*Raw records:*

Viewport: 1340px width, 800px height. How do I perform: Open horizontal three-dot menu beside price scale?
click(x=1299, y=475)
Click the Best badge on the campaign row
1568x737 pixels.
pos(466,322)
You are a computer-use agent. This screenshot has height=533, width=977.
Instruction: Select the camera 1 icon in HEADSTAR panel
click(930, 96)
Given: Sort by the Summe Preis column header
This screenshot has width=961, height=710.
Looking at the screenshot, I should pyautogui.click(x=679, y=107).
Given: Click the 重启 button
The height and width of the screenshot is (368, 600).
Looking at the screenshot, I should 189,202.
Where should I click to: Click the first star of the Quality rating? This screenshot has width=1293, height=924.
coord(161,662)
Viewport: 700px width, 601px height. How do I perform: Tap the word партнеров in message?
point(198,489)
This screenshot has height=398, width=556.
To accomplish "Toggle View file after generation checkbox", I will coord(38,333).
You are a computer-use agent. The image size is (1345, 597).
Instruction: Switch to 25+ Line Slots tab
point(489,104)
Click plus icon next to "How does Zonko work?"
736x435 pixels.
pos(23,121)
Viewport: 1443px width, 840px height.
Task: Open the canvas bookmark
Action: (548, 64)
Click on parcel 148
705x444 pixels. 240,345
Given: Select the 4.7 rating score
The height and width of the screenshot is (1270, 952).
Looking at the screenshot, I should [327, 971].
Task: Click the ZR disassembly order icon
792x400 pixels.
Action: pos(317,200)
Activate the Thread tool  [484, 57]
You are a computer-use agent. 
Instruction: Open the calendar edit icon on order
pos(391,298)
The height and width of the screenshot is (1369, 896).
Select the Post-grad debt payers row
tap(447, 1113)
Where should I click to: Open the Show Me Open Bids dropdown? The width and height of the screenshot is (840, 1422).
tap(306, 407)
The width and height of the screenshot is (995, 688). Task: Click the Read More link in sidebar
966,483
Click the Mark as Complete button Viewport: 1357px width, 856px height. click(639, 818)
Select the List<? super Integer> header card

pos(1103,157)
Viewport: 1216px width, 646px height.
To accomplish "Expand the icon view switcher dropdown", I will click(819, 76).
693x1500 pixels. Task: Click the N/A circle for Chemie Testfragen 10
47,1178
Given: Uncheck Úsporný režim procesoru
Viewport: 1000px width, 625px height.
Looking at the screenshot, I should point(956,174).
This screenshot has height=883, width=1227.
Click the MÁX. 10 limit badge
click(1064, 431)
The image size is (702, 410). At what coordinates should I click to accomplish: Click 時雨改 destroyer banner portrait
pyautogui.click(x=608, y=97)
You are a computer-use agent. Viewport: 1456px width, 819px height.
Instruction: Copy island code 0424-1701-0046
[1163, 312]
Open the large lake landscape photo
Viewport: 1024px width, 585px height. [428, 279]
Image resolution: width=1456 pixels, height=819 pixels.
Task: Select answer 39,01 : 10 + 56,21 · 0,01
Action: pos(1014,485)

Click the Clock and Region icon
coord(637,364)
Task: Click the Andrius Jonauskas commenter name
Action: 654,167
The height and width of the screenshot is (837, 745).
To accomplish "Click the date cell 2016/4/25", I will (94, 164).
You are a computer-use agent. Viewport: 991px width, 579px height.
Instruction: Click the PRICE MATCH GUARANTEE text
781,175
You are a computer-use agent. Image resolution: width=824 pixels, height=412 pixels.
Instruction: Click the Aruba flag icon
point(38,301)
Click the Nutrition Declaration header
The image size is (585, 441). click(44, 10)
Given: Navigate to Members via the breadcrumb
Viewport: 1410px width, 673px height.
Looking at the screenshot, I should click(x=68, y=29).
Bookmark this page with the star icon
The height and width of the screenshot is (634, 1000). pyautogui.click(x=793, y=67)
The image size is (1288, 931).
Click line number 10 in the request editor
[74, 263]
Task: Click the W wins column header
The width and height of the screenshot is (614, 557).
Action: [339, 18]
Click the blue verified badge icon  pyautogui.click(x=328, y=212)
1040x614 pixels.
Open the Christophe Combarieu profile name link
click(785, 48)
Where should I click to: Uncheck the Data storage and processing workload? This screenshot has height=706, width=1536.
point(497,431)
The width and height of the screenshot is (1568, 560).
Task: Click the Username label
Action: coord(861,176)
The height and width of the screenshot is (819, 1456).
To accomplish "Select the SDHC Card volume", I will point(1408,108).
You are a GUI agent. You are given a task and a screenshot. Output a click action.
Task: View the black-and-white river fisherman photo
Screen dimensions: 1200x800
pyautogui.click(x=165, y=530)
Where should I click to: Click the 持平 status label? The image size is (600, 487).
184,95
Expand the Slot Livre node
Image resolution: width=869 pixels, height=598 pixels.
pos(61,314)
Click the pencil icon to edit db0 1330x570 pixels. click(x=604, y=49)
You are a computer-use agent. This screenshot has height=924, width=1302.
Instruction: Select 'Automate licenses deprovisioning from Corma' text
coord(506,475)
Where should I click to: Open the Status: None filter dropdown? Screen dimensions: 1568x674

*GIVEN REQUEST:* Identify each line in the records above that contains the word "perform", and copy those lines out in full.

*EXERCISE ANSWER:*
Viewport: 1340px width, 800px height. How do I perform: Open horizontal three-dot menu beside price scale?
Viewport: 700px width, 601px height. How do I perform: Tap the word партнеров in message?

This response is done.